What to do.
The lines from the one containing "Viewport: 884px width, 1024px height." through the end of the entries are what to output; reproduce them exactly and add nothing.

Exercise material.
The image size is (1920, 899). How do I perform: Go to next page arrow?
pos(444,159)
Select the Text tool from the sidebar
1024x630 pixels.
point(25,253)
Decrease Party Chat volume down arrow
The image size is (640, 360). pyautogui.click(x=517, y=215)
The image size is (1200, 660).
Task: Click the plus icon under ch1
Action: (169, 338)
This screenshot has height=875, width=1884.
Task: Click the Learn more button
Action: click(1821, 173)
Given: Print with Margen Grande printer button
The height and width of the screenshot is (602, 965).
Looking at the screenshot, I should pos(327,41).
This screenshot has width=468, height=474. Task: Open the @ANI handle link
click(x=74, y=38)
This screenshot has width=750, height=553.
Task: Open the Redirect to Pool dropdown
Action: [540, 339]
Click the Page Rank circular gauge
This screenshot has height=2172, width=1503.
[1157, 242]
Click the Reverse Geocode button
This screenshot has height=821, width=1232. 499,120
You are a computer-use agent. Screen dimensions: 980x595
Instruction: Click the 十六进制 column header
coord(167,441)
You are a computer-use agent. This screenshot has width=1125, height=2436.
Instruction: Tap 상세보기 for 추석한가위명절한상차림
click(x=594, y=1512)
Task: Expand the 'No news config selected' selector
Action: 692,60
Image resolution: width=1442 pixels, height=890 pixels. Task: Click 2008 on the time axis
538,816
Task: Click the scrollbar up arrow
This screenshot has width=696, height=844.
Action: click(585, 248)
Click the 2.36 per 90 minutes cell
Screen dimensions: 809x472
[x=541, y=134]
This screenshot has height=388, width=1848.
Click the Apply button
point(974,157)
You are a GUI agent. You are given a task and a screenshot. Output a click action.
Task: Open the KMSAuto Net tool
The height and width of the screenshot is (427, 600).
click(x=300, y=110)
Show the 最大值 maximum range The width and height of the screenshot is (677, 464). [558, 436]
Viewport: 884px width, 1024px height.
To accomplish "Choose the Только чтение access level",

Task solution.
Viewport: 884px width, 1024px height.
To accomplish "Choose the Только чтение access level",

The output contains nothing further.